Clairvoyant: Predictive SJF Scheduling to Mitigate Head-of-Line Blocking in Serial LLM Backends
Pith reviewed 2026-06-27 20:57 UTC · model grok-4.3
The pith
Clairvoyant predicts LLM response lengths from 19 lexical features to enable shortest-job-first admission ordering in serial backends.
A machine-rendered reading of the paper's core claim, the machinery that carries it, and where it could break.
Core claim
The paper claims that an ONNX-exported XGBoost classifier trained on 19 lexical features can predict relative response lengths with 62-96% in-distribution ranking fidelity, which is sufficient to implement predictive shortest-job-first admission control. This ordering mitigates head-of-line blocking in serial LLM backends without the high VRAM cost of continuous batching, producing measured end-to-end P50 latency reductions of 70-76% for short requests under maximum queue pressure of 100 concurrent requests and 17% under steady-state Poisson arrivals at load factor 0.74.
What carries the argument
The ONNX-exported XGBoost classifier on 19 lightweight lexical features, which supplies fast per-request length-class predictions used only for relative admission ordering.
If this is right
- Short requests experience 70-76% lower P50 latency under 100 concurrent requests.

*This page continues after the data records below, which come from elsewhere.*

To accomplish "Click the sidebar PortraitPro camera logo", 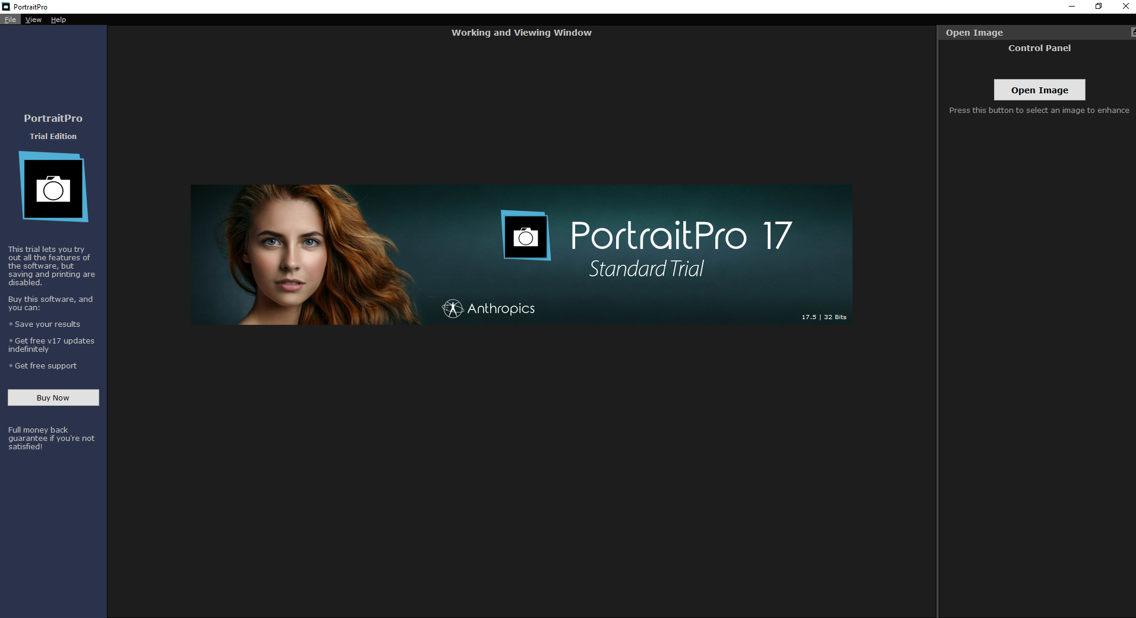I will (53, 188).
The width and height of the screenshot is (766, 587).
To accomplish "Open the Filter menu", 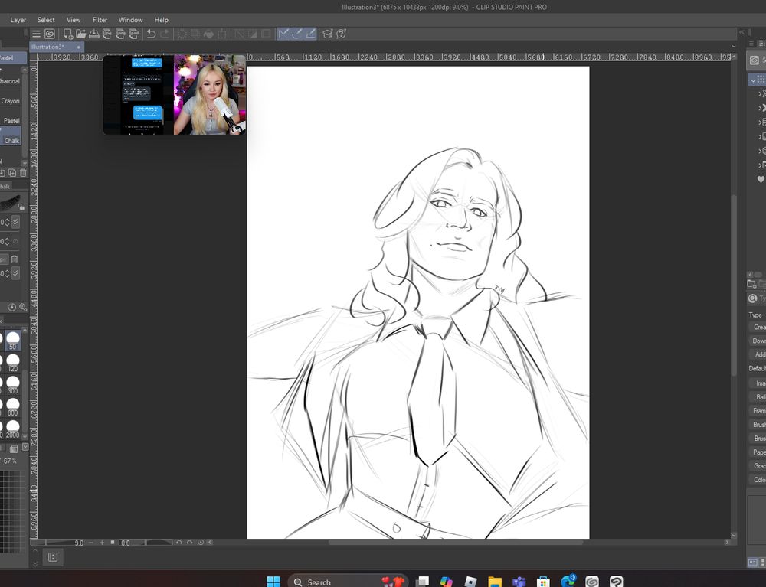I will pos(100,20).
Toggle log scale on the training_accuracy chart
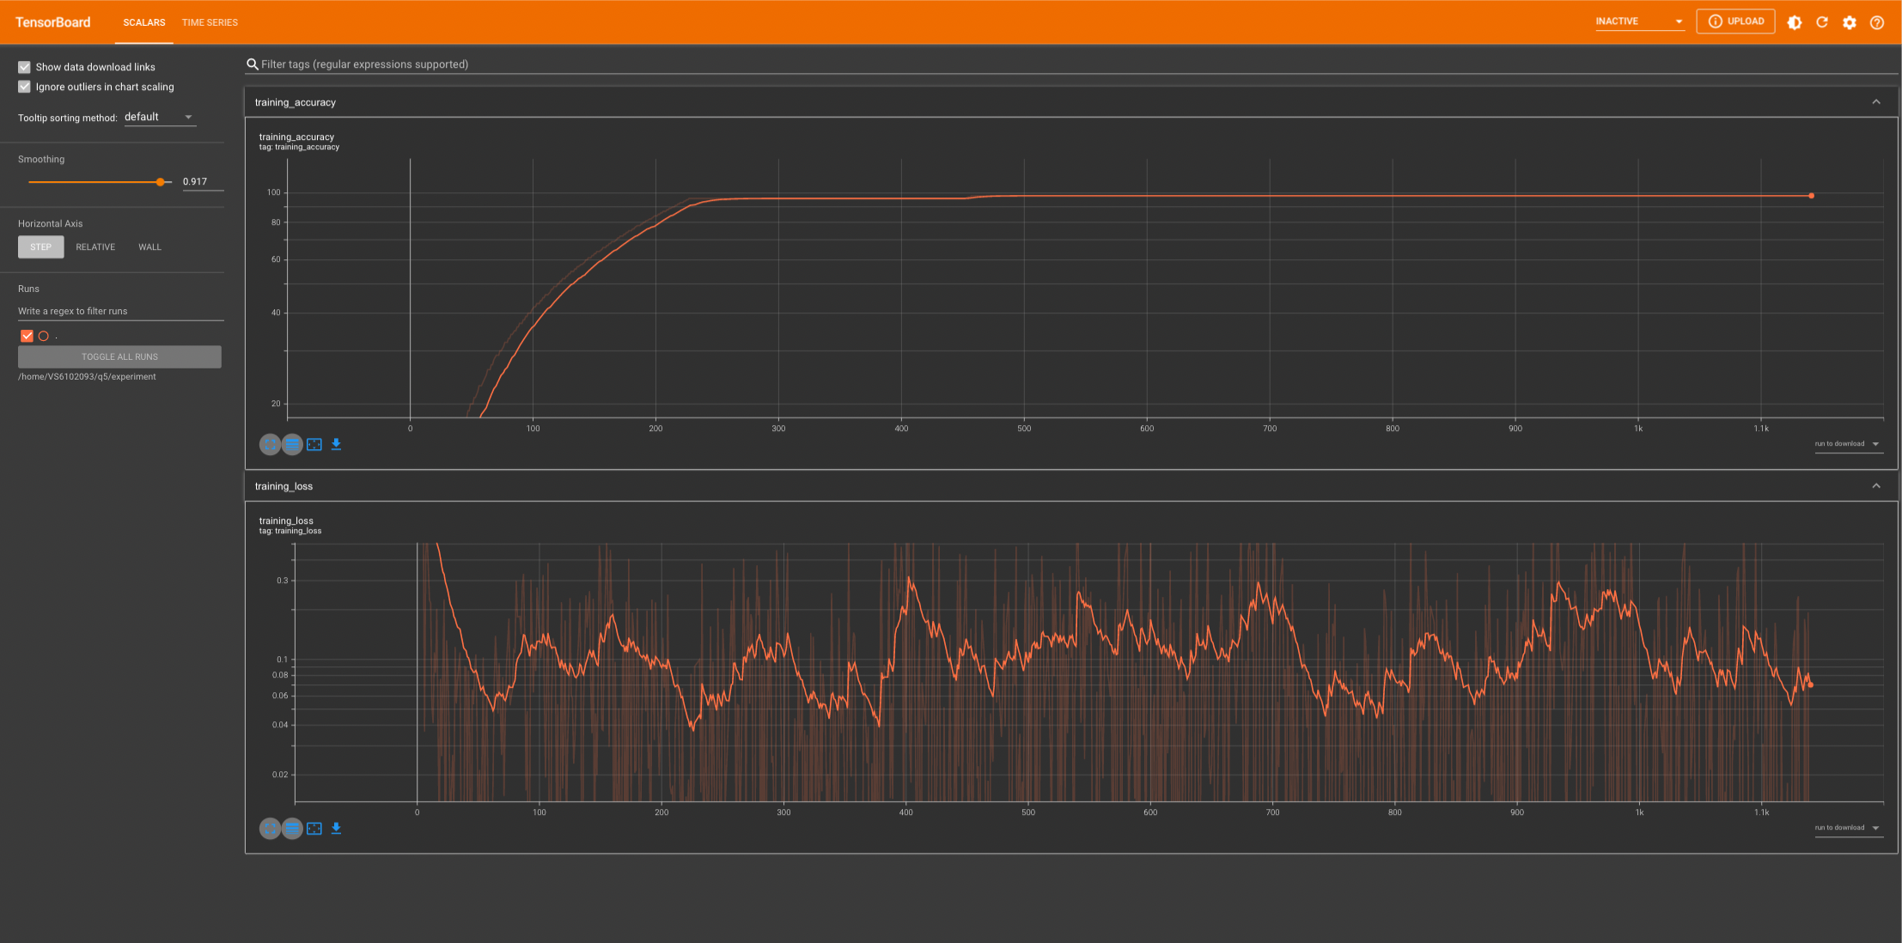 click(292, 444)
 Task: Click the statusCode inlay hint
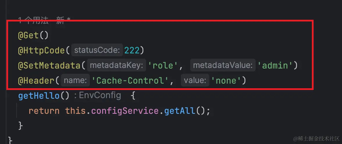click(97, 51)
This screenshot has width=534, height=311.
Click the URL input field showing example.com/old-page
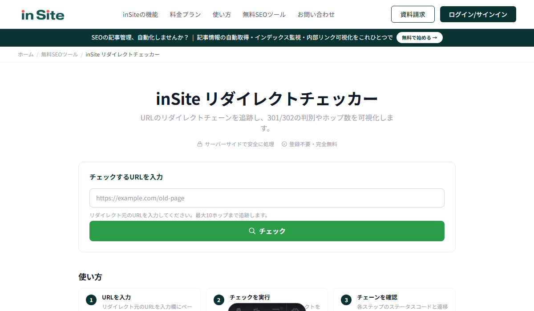pos(267,198)
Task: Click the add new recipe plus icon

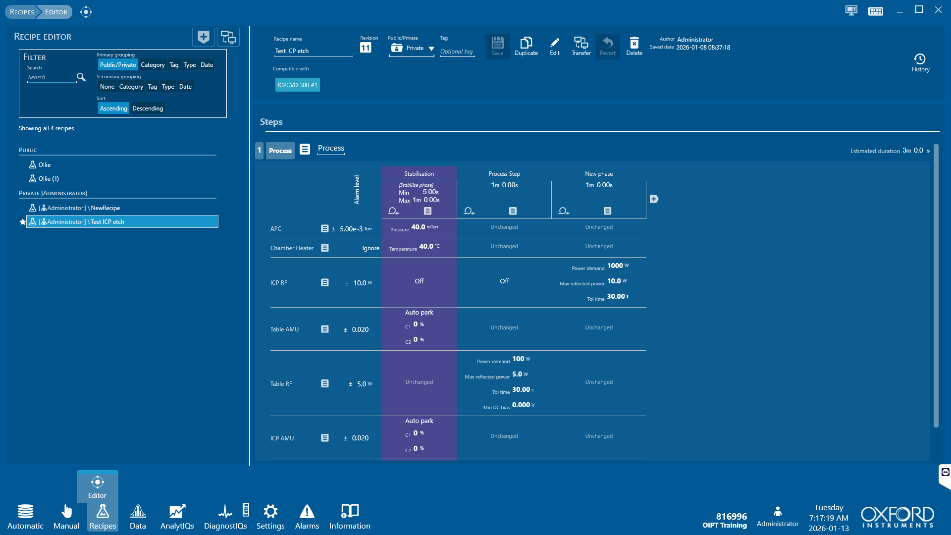Action: [x=203, y=37]
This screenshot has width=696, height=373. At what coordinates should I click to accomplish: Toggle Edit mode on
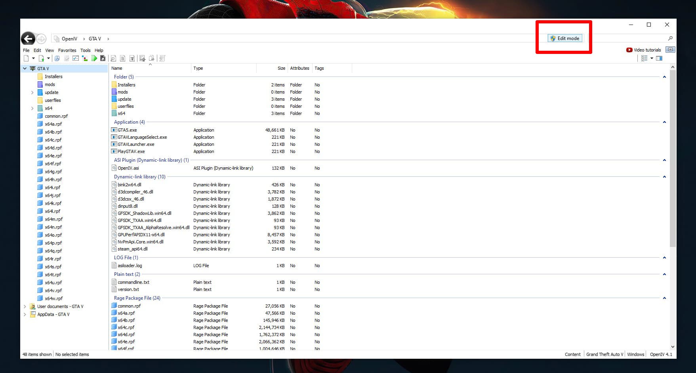point(565,38)
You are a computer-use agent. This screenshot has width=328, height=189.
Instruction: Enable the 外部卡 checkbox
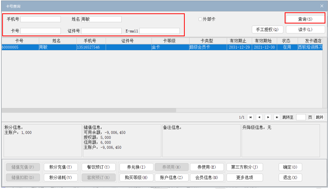[200, 19]
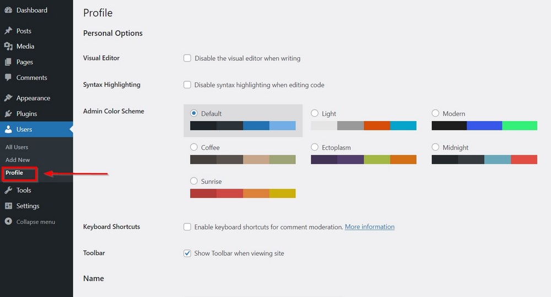Click the Sunrise color palette swatch
Viewport: 551px width, 297px height.
click(243, 193)

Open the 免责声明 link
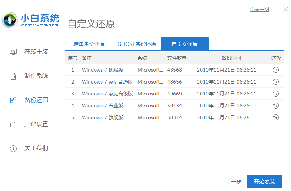(x=259, y=9)
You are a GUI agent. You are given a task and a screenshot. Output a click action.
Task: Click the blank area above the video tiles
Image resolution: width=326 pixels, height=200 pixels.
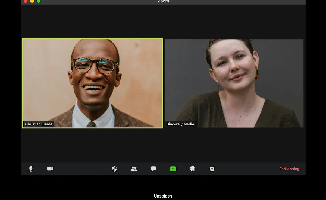pyautogui.click(x=163, y=22)

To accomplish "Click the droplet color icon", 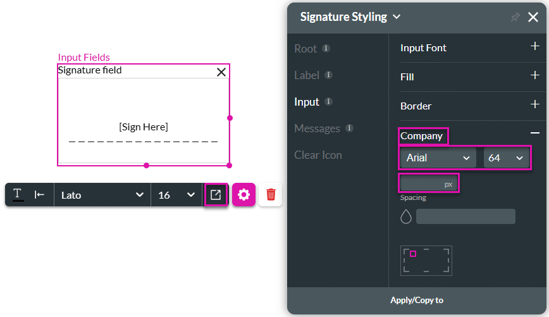I will (406, 217).
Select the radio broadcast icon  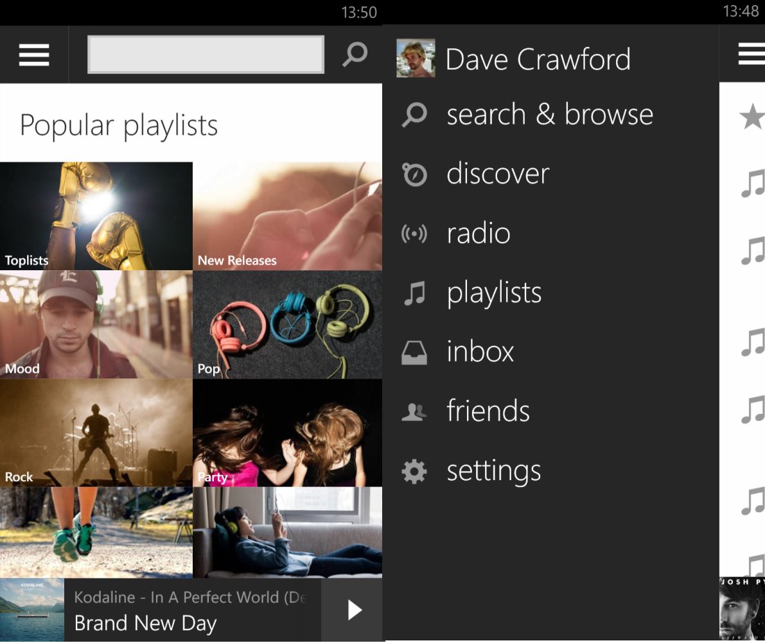click(x=415, y=233)
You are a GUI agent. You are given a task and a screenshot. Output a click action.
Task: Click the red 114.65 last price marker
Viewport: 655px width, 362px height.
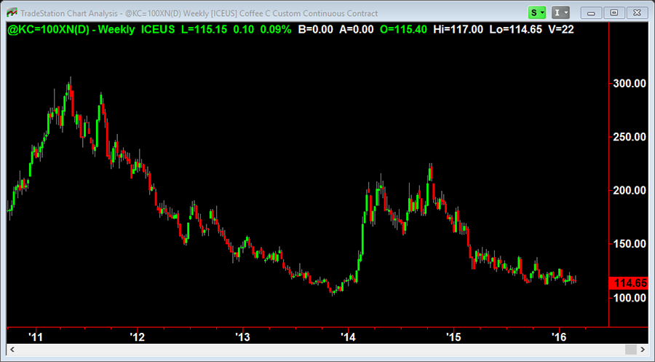click(x=631, y=283)
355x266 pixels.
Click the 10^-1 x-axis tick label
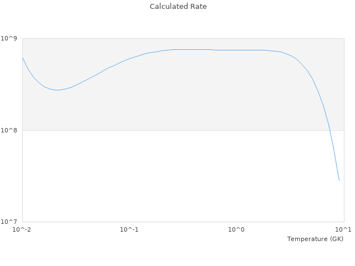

- Short requests experience 17% lower P50 latency under steady-state Poisson arrivals at ρ=0.74.
- The proxy adds 0.029 ms overhead per request and needs no backend changes.
- Natural conversation logs, not curated instruction datasets, are required for effective training because instruction data under-represents long responses.
- The system applies to any serial OpenAI-compatible backend such as Ollama or llama.cpp.
Where Pith is reading between the lines
- Edge and local deployments with tight VRAM can now mix short and long requests without hardware upgrades.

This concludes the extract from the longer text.